Menurut para ulama hadits cara tersebut
merupakan cara yang tinggi nilainya. Karena di masa Rasulullah cara inilah yang
digunakannya, di mana para sahabat mendengarkan apa yang dikatakan oleh
Rasulullah. Dan dengan cara ini pula, hadits Rasulullah dapat terpelihara dari
kekeliruan dan kelupaan serta mendekati kebenaran lantaran setelah selesai
mendengarkan hadits dari Rasulullah para sahabat saling mencocokkan satu sama
lain.
Menurut para ulama hadits pula bahwa menerima
hadits dengan cara mendengarkan pengajaran hadits dari seorang guru dari
belakang hijab tetap dianggap sah selagi berkeyakinan bahwa suara yang didengar
itu benar-benar suara gurunya yang dimaksud. Banyak para sahabat yang
mendengarkan hadits-hadits Rasulullah dari Aisyah dan isteri-isteri Rasulullah
dari belakang tabir dan kemudian mereka meriwayatkannya dengan berpedoman
kepada suara yang telah mereka dengar, sedangkan Syu’bah bin Al-Hajjaj tidak
menerima riwayat orang yang hanya mendengar dari suaranya saja tanpa melihat
ujud si pembicara dengan alasan adanya
kemungkinan bahwa suara tersebut adalah suara setan.

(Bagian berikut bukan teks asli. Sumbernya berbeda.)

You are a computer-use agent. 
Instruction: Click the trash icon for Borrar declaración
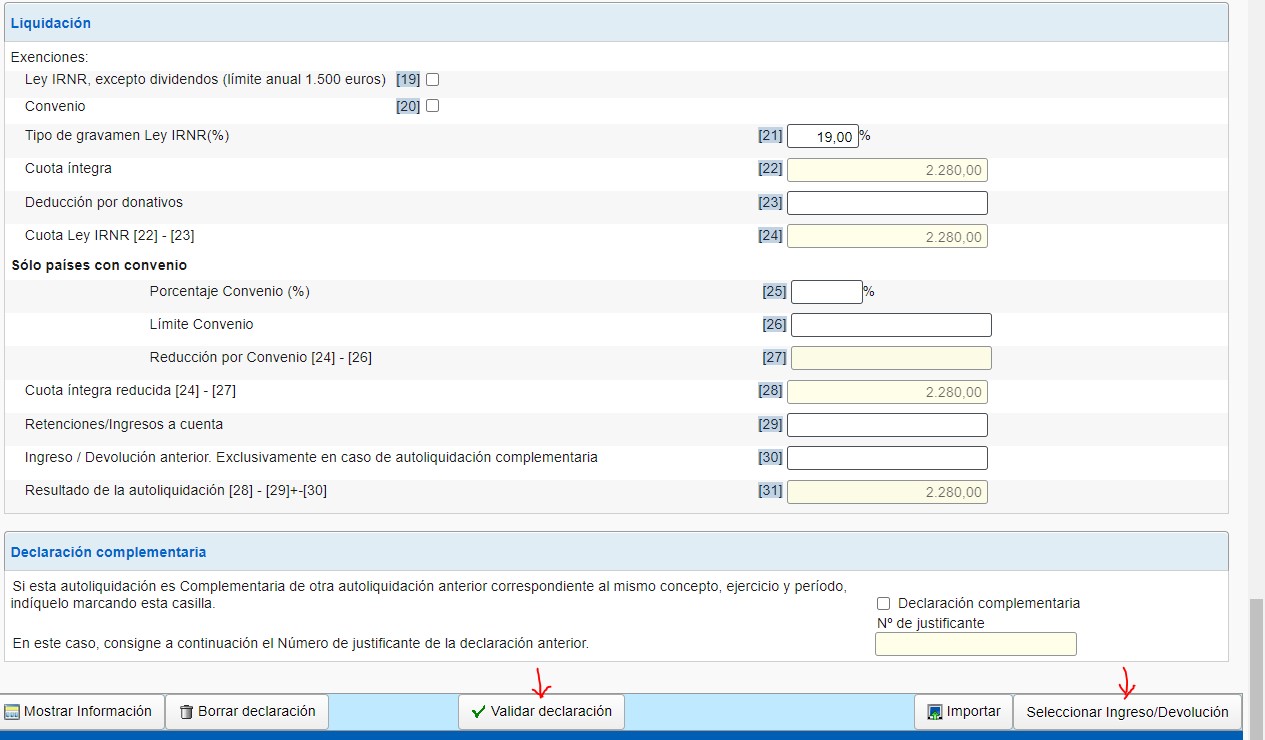(186, 712)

Rasulullah pernah memerintahkan para
sahabatnya untuk berpedoman kepada suara orang yang tidak tampak dari
penglihatan sebagaimana hadits beliau :
ان بلالا ينا دي بليل فـكلوا واشـربوا
حـتى ينادى ابن ام مكـتوم
“Sesungguhnya
Bilal pernah melaksanakan adzan pada malam hari; karenanya ( Rasulullah berkata kepada para
sahabatnya ) “hendaklah kalian makan dan minum sehingga Ibnu Ummi Maktum
membacakan adzan”.
Adapun
lafadz-lafadz yang sering dipergunakan oleh seorang rawi dalam meriwayatkan
hadits atas dasar pendengaran dari gurunya adalah : أخبرني ؛ أخبرنا ( seseorang telah
mengabarkan kepadaku/ kami ) dan حـد ثني ؛ حـدثـنا ( seseorang telah
bercerita kepadaku / kami ) serta lafadz سـمـعـت ؛ سـمـعـنا ( aku telah mendengar /
kami telah mendengar ).
- Seorang
rawi membacakan hadits dihadapan gurunya, baik ia sendiri yang membacanya
ataupun orang lain yang membacanya sedang dia mendengarkannya.
Cara
periwayatan hadits tersebut dianggap sah dan periwayatan yang berdasarkan cara
tersebut dapat diamalkan. Lafadz-lafadz yang sering digunakan untuk
menyampaikan hadits-hadits Rasulullah dengan cara tersebut adalah : قـرأت عـليه ( Aku telah membacakan di
hadapannya ) , قـرئ عـلي فـلا ن وأنـا أسـمـع ( dibacakan oleh
seseorang di hadapannya ( seorang guru ) sedang aku mendengarkannya ) dan حـد ثـنا أو أخـبرنا قـرأة عـليه (seseorang telah
menceritakan / mengabarkan kepadaku dengan cara membaca di hadapan gurunya)
- Dengan
cara Ijazah, yaitu pemberian izin dari seseorang kepada orang lain untuk
meriwayatkan hadits darinya, atau kitab-kitabnya.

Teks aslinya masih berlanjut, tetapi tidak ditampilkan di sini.